In turn, Marina Robles, Secretary of Environment of Mexico City, highlighted that "the action of sub-national governments has great potential because we are the ones who potentially act in the territory, we apply many actions that generate or not certain types of investment, installation and improvement of the sites, so adding the work of sub-national governments can generate a great opportunity to raise this ambition to truly open doors to the future of the planet and comply with the Paris Agreement”. One example is the need for a unified agenda between local air quality improvement and climate change planning. Currently, in Mexico City, the efforts for the city’s two great challenges are coming together because finally the air quality problems of Mexico City have their origin in the same sources that generate the problems of climate change.

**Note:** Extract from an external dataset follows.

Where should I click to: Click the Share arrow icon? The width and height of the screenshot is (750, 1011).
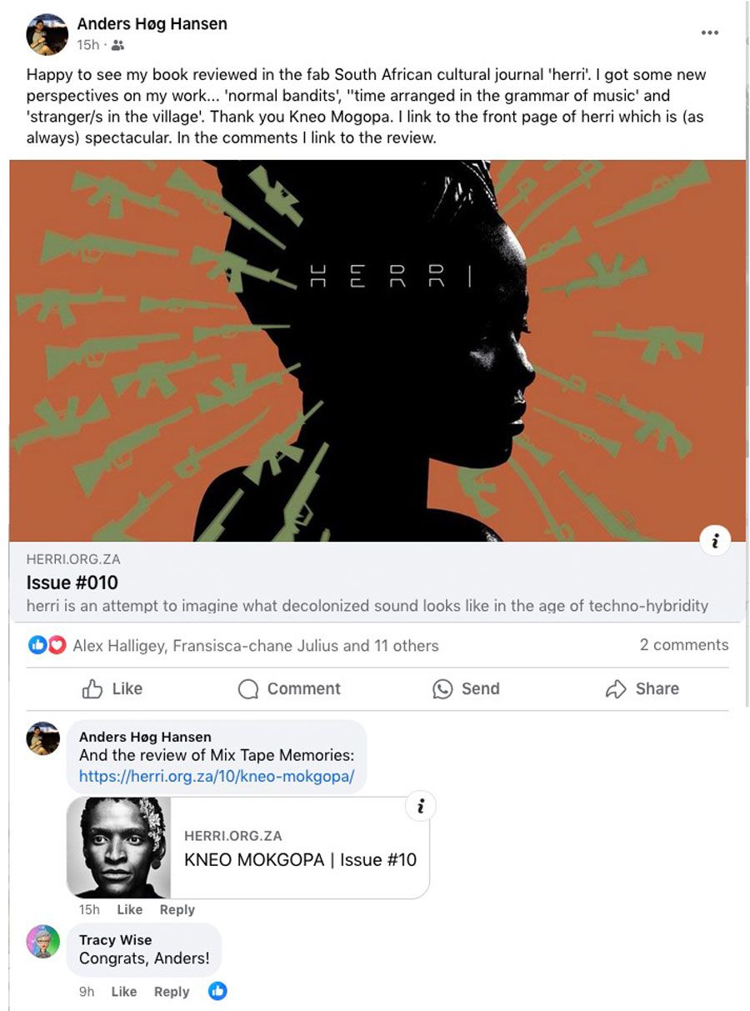pyautogui.click(x=616, y=689)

Finally, Gianluca Merlo, from the United Nations Development Programme, closed the event by encouraging the use of the coming reactivation as an opportunity for a green economic transformation focused on reviewing governance systems, "dramatically" reviewing finances, as well as our lifestyles.
About EUROCLIMA+
EUROCLIMA+ is a programme financed by the European Union to promote environmentally sustainable and climate-resilient development in 18 Latin American countries, particularly for the benefit of the most vulnerable populations. The Programme is implemented under the synergistic work of seven agencies: the Spanish Agency for International Development Cooperation (AECID), the French Development Agency (AFD), the Economic Commission for Latin America and the Caribbean (ECLAC), the German Society for International Cooperation (GIZ), Expertise France (EF), the International and Ibero-American Foundation for Administration and Public Policies (FIIAPP), and UN Environment.